Exercise material:
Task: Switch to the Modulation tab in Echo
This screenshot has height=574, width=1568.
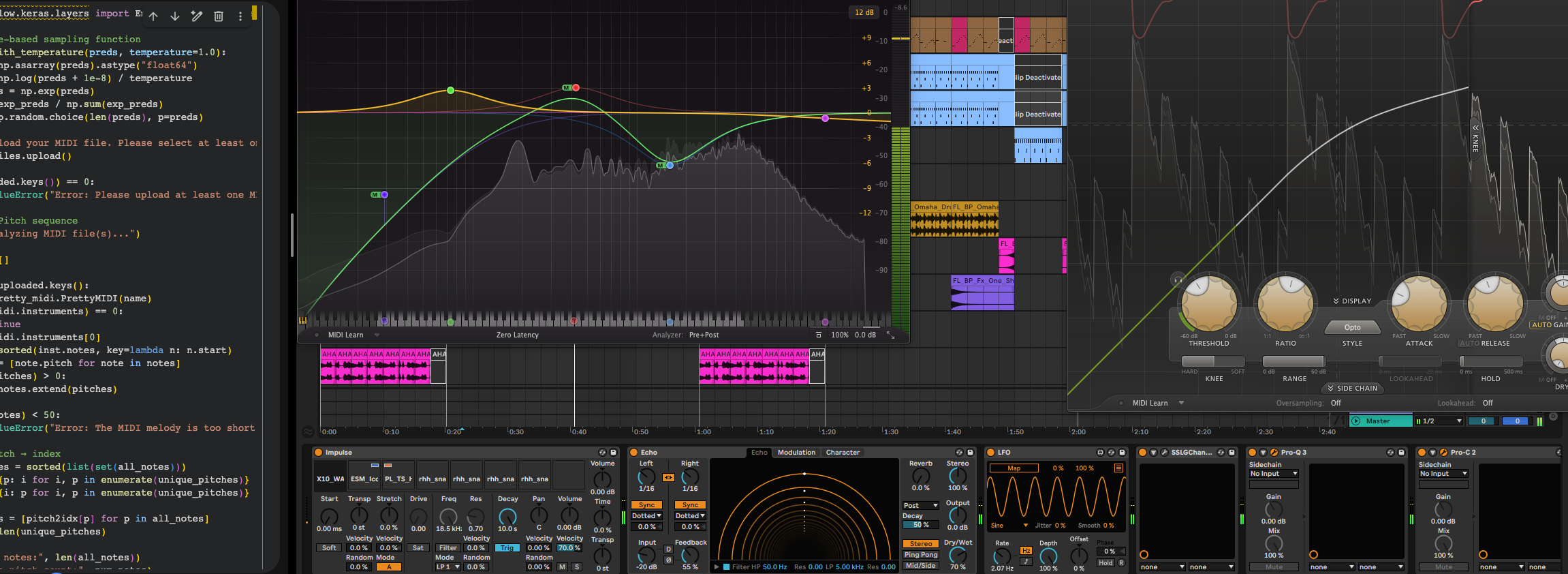Action: coord(796,453)
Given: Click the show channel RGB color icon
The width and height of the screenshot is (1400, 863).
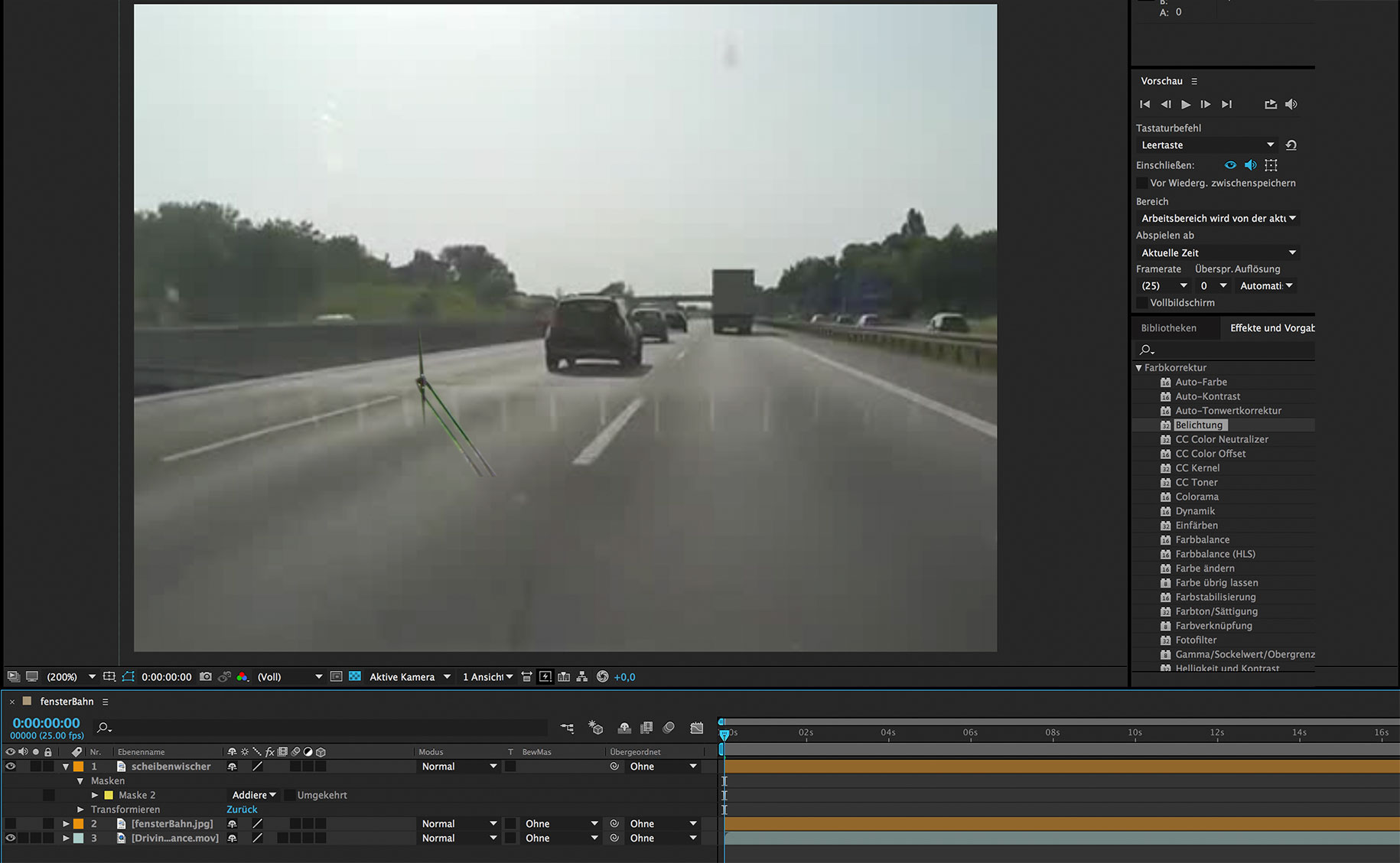Looking at the screenshot, I should [243, 676].
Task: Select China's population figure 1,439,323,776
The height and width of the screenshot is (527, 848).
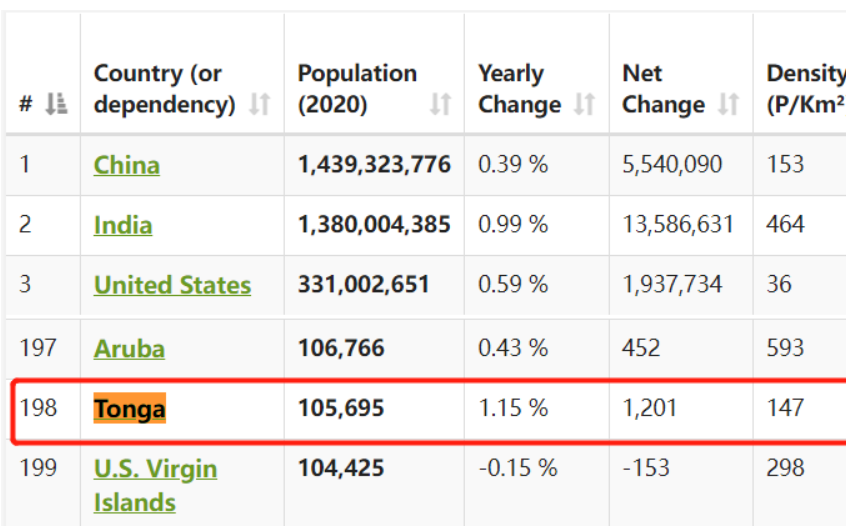Action: pyautogui.click(x=374, y=165)
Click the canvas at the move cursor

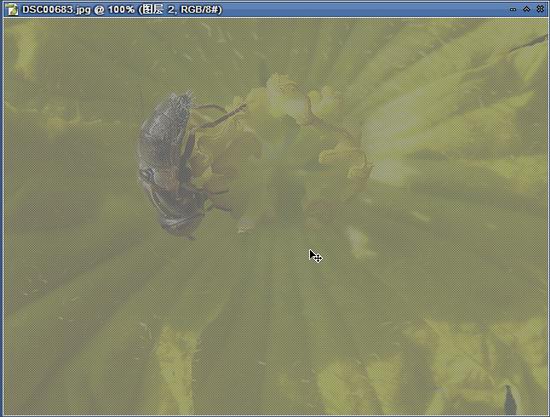[x=315, y=256]
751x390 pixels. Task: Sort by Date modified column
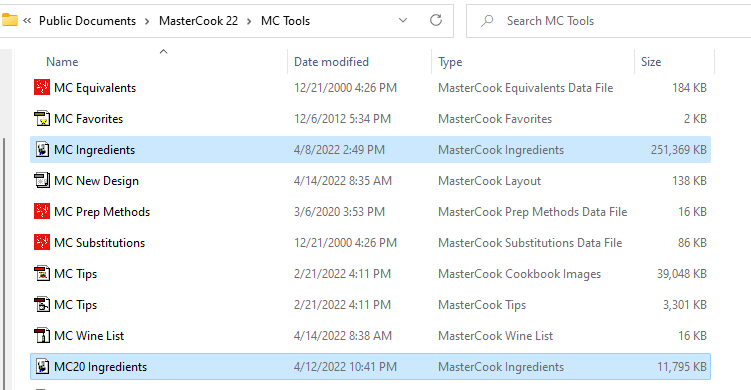click(331, 62)
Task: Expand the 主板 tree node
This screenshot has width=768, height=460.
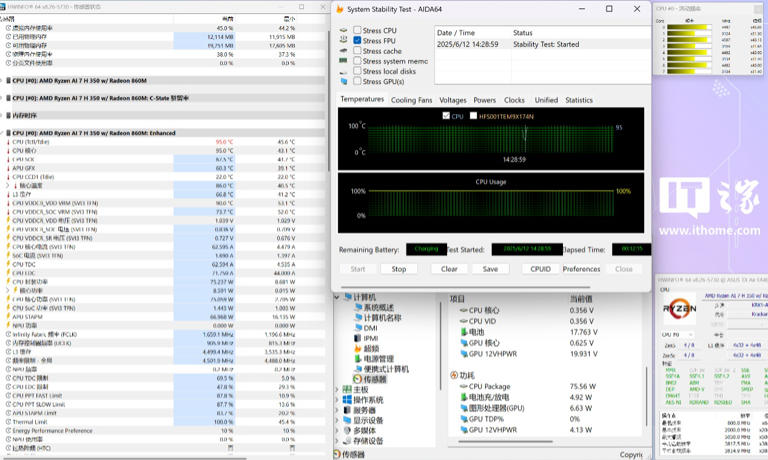Action: (x=338, y=389)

Task prompt: Only the text of the material belongs in your copy, which must match the original exactly.

Solution:
Task: Switch to the Modulation tab in Echo
This screenshot has height=574, width=1568.
Action: coord(796,453)
Given: Click the show channel RGB color icon
The width and height of the screenshot is (1400, 863).
Looking at the screenshot, I should [243, 676].
Task: Select China's population figure 1,439,323,776
The height and width of the screenshot is (527, 848).
Action: pyautogui.click(x=374, y=165)
Click the canvas at the move cursor

[x=315, y=256]
751x390 pixels. Task: Sort by Date modified column
click(331, 62)
Task: Expand the 主板 tree node
This screenshot has width=768, height=460.
Action: (x=338, y=389)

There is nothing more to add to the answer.